## Document segment
════════
Dosing ferts and CO2 etc...
Really pi55ing me off now as I cant work out whats doing it.
The UV steriliser got rid of the green water but does nothing now.
Still have diatoms everywhere and green algae under and on surface of the gravel and all over the glass in days.
WTF is going on as I thought dosing and co2 etc... would fight against algae.

All levels are spot on.

AHHHHHHHHHHHHHHHHHHHHHHHHHH help me :crazy: :crazy: :crazy: :crazy: :-( :-( :-( :grr: :grr: -_- -_- :unsure: :unsure: :no: :no: :huh: :huh: :huh: :sad: :sad: :angry: :angry: :X :S :/
 
No, i dose those different days to stop that from happening.
 
Worth a shot :)

Algae Description: Few objects are more beautiful than the minute siliceous cases of the diatomacaea...Charles Darwin

Although diatoms are commonly (and mistakenly) referred to as brown algae, their closest relatives are golden algae. The skeleton (cell walls) of a diatom is made of hydrated silica embedded in an organic matrix. Each wall is composed of two halves that fit together like a shoe box and lid. Some diatoms can move around by squirting stuff out of slits in their cell walls. There are about 10,000 known diatom species.

The photosynthetic pigment of diatoms is brown. In the summer waters of a healthy pond, diatoms can grow to such numbers that submerged plants can have the appearance of being covered with a brown mud which the microscope reveals as a dense growth consisting entirely of diatoms.

How to Treat: The most common myth about diatoms is that they are caused by a certain light level (some say low, others high) or just old bulbs. In my experience, diatoms grow in all light levels from low to high whether the bulb is old or not. Diatoms, like all algae plagues, are invariably caused and sustained by excess nutrients in the water column. As Kevin has already pointed out, silica is the most important of these in the case of diatoms. However, removing silica, which can cost serious $$$, is not necessarily the best method for tackling diatom infestations.

IME, the two best solutions for diatom control are Otocinclus catfish or simply waiting them out. A half-dozen healthy otos will clear a medium-sized tank (~55 gallon) in a few days and keep it clean
after. Waiting the diatoms out means scraping them from tank surfaces and letting the filter and water changes remove them from the water column which removes both the diatoms and consequently silica (and other consumed nutrients) from the tank water. Eventually, the plague will peak and then fade away rather quickly. For the impatient, there are silica removal resins that will take the silica out of water, but they can be a pain and are not cost effective. Or you could use a reverse osmosis filter to remove practically all minerals from tap water, but RO can cause as many problems as it cures in some cases and it is certainly expensive both in time and money.
════════
Please copy out the part of the algae post that opens with the words containing "The photosynthetic pigment" and closes with "entirely of diatoms.", substituting "lake" for "pond".

## Data block
════════
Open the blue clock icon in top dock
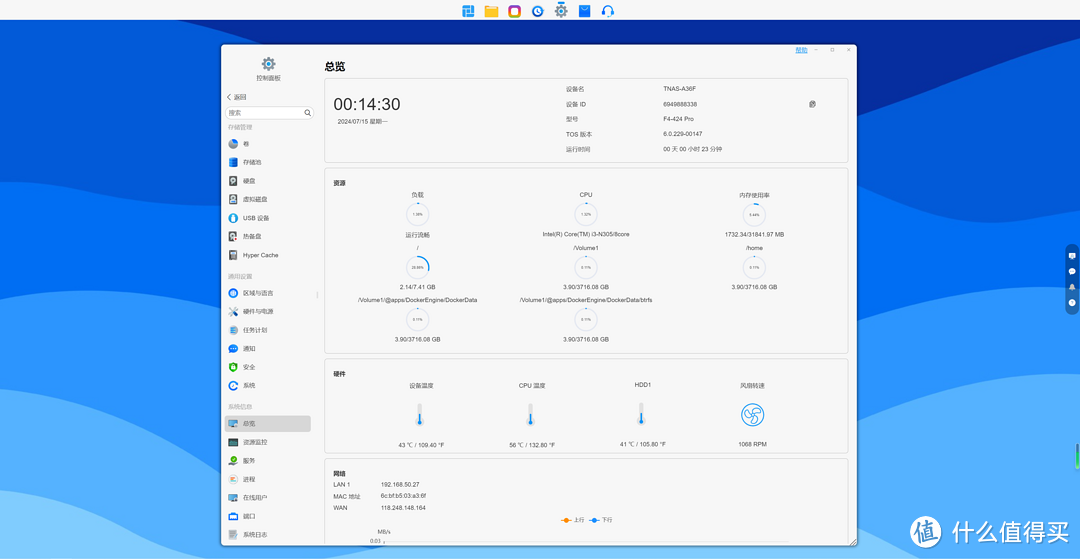The image size is (1080, 559). point(537,11)
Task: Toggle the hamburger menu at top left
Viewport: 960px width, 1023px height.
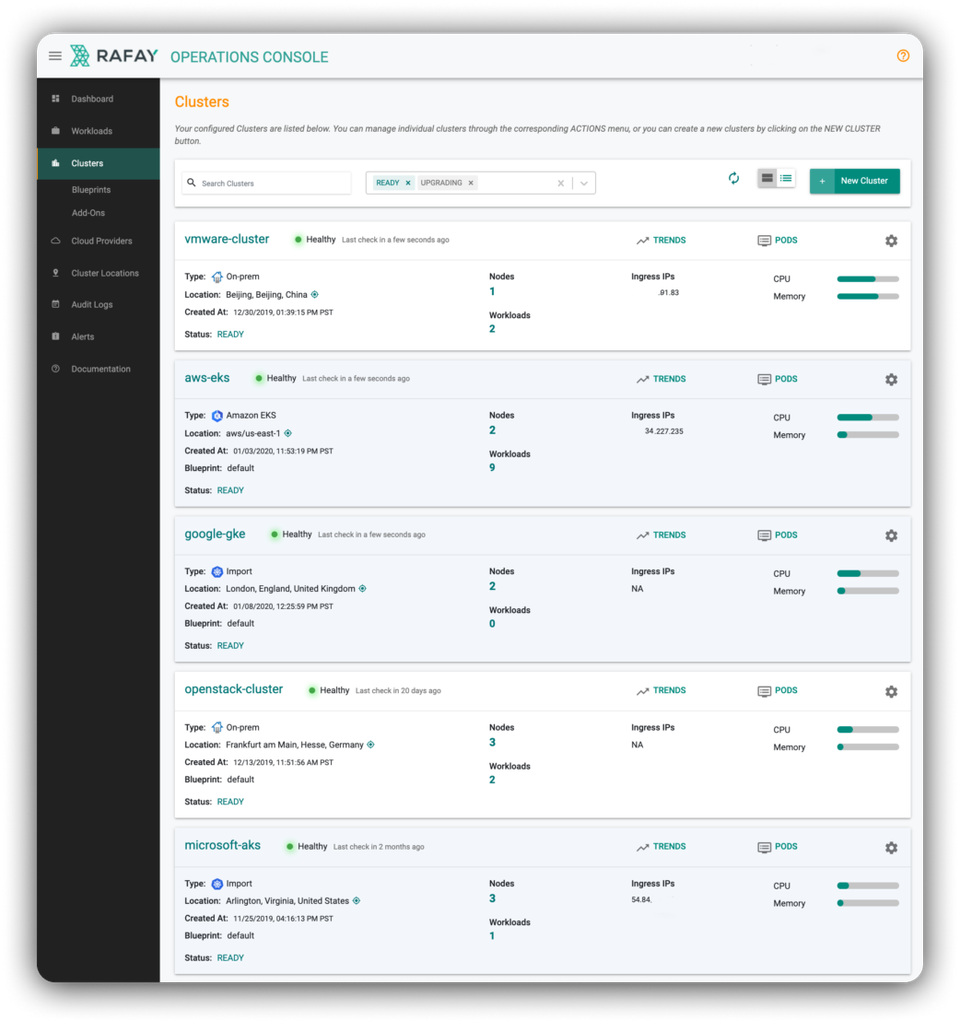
════════
## Final result
The photosynthetic pigment of diatoms is brown. In the summer waters of a healthy lake, diatoms can grow to such numbers that submerged plants can have the appearance of being covered with a brown mud which the microscope reveals as a dense growth consisting entirely of diatoms.